* [Assignment] Could you retype all of the data below exactly as given?

....

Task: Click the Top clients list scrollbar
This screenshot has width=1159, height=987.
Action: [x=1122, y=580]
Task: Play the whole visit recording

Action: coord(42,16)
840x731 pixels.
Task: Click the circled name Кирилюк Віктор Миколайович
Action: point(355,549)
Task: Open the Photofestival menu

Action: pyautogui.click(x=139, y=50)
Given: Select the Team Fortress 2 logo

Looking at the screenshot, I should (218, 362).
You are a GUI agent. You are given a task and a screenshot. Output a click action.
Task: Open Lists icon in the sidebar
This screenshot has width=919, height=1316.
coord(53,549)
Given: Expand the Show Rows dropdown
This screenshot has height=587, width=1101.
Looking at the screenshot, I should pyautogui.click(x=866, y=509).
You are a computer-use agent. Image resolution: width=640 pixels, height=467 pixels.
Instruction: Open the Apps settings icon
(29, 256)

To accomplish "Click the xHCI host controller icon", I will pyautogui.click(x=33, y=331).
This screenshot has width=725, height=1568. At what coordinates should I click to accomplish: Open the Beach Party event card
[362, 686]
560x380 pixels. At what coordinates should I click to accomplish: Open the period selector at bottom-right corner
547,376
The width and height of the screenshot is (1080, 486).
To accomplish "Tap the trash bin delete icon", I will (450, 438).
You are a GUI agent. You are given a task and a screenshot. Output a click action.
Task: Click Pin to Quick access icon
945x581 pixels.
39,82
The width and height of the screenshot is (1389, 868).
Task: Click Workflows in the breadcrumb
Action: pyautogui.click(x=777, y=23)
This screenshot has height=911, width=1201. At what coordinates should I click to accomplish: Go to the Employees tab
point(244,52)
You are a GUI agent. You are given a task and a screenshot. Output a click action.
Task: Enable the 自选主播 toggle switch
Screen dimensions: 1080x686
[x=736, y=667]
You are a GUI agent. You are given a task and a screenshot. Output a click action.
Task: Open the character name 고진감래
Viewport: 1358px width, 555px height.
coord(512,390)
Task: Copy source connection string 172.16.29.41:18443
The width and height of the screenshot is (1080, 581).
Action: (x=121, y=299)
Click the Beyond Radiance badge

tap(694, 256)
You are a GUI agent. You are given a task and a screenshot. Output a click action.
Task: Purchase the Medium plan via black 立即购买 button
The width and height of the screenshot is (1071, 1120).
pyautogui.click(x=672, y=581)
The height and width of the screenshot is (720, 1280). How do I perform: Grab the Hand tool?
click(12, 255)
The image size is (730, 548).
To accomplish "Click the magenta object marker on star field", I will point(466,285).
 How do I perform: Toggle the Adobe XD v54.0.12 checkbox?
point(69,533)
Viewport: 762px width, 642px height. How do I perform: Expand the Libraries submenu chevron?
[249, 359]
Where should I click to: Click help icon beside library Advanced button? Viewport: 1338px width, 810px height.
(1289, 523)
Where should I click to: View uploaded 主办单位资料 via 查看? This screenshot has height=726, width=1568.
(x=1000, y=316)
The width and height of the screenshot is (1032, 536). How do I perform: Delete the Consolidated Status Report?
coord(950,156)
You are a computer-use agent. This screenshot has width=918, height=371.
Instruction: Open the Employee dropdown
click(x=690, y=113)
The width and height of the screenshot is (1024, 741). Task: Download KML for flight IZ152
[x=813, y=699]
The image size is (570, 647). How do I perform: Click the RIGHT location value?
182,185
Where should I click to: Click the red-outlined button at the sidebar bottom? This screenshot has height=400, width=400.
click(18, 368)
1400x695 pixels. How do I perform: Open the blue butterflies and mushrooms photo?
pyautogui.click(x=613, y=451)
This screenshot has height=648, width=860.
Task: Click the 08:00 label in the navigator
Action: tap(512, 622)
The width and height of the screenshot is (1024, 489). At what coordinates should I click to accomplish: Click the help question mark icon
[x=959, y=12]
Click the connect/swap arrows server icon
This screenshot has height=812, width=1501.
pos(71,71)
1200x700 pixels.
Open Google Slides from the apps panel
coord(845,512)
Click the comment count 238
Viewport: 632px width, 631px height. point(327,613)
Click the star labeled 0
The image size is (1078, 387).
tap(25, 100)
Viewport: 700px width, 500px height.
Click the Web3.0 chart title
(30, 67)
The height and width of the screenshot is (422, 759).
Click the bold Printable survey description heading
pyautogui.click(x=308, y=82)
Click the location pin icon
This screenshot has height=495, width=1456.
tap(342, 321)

....

* [Result of the task]
Task: Click the Top clients list scrollbar
This screenshot has width=1159, height=987.
Action: [x=1122, y=580]
Task: Play the whole visit recording

Action: coord(42,16)
840x731 pixels.
Task: Click the circled name Кирилюк Віктор Миколайович
Action: point(355,549)
Task: Open the Photofestival menu

Action: pyautogui.click(x=139, y=50)
Given: Select the Team Fortress 2 logo

Looking at the screenshot, I should (218, 362).
You are a GUI agent. You are given a task and a screenshot. Output a click action.
Task: Open Lists icon in the sidebar
This screenshot has width=919, height=1316.
coord(53,549)
Given: Expand the Show Rows dropdown
This screenshot has height=587, width=1101.
Looking at the screenshot, I should pyautogui.click(x=866, y=509).
You are a computer-use agent. Image resolution: width=640 pixels, height=467 pixels.
Instruction: Open the Apps settings icon
(29, 256)

To accomplish "Click the xHCI host controller icon", I will pyautogui.click(x=33, y=331).
This screenshot has width=725, height=1568. At what coordinates should I click to accomplish: Open the Beach Party event card
[362, 686]
560x380 pixels. At what coordinates should I click to accomplish: Open the period selector at bottom-right corner
547,376
The width and height of the screenshot is (1080, 486).
To accomplish "Tap the trash bin delete icon", I will (450, 438).
You are a GUI agent. You are given a task and a screenshot. Output a click action.
Task: Click Pin to Quick access icon
945x581 pixels.
39,82
The width and height of the screenshot is (1389, 868).
Task: Click Workflows in the breadcrumb
Action: pyautogui.click(x=777, y=23)
This screenshot has height=911, width=1201. At what coordinates should I click to accomplish: Go to the Employees tab
point(244,52)
You are a GUI agent. You are given a task and a screenshot. Output a click action.
Task: Enable the 自选主播 toggle switch
Screen dimensions: 1080x686
[x=736, y=667]
You are a GUI agent. You are given a task and a screenshot. Output a click action.
Task: Open the character name 고진감래
Viewport: 1358px width, 555px height.
coord(512,390)
Task: Copy source connection string 172.16.29.41:18443
The width and height of the screenshot is (1080, 581).
Action: (x=121, y=299)
Click the Beyond Radiance badge

tap(694, 256)
You are a GUI agent. You are given a task and a screenshot. Output a click action.
Task: Purchase the Medium plan via black 立即购买 button
The width and height of the screenshot is (1071, 1120).
pyautogui.click(x=672, y=581)
The height and width of the screenshot is (720, 1280). How do I perform: Grab the Hand tool?
click(12, 255)
The image size is (730, 548).
To accomplish "Click the magenta object marker on star field", I will point(466,285).
 How do I perform: Toggle the Adobe XD v54.0.12 checkbox?
point(69,533)
Viewport: 762px width, 642px height. How do I perform: Expand the Libraries submenu chevron?
[249, 359]
Where should I click to: Click help icon beside library Advanced button? Viewport: 1338px width, 810px height.
(1289, 523)
Where should I click to: View uploaded 主办单位资料 via 查看? This screenshot has height=726, width=1568.
(x=1000, y=316)
The width and height of the screenshot is (1032, 536). How do I perform: Delete the Consolidated Status Report?
coord(950,156)
You are a computer-use agent. This screenshot has width=918, height=371.
Instruction: Open the Employee dropdown
click(x=690, y=113)
The width and height of the screenshot is (1024, 741). Task: Download KML for flight IZ152
[x=813, y=699]
The image size is (570, 647). How do I perform: Click the RIGHT location value?
182,185
Where should I click to: Click the red-outlined button at the sidebar bottom? This screenshot has height=400, width=400.
click(18, 368)
1400x695 pixels. How do I perform: Open the blue butterflies and mushrooms photo?
pyautogui.click(x=613, y=451)
This screenshot has height=648, width=860.
Task: Click the 08:00 label in the navigator
Action: tap(512, 622)
The width and height of the screenshot is (1024, 489). At what coordinates should I click to accomplish: Click the help question mark icon
[x=959, y=12]
Click the connect/swap arrows server icon
This screenshot has height=812, width=1501.
pos(71,71)
1200x700 pixels.
Open Google Slides from the apps panel
coord(845,512)
Click the comment count 238
Viewport: 632px width, 631px height. point(327,613)
Click the star labeled 0
The image size is (1078, 387).
tap(25, 100)
Viewport: 700px width, 500px height.
Click the Web3.0 chart title
(30, 67)
The height and width of the screenshot is (422, 759).
Click the bold Printable survey description heading
pyautogui.click(x=308, y=82)
Click the location pin icon
This screenshot has height=495, width=1456.
tap(342, 321)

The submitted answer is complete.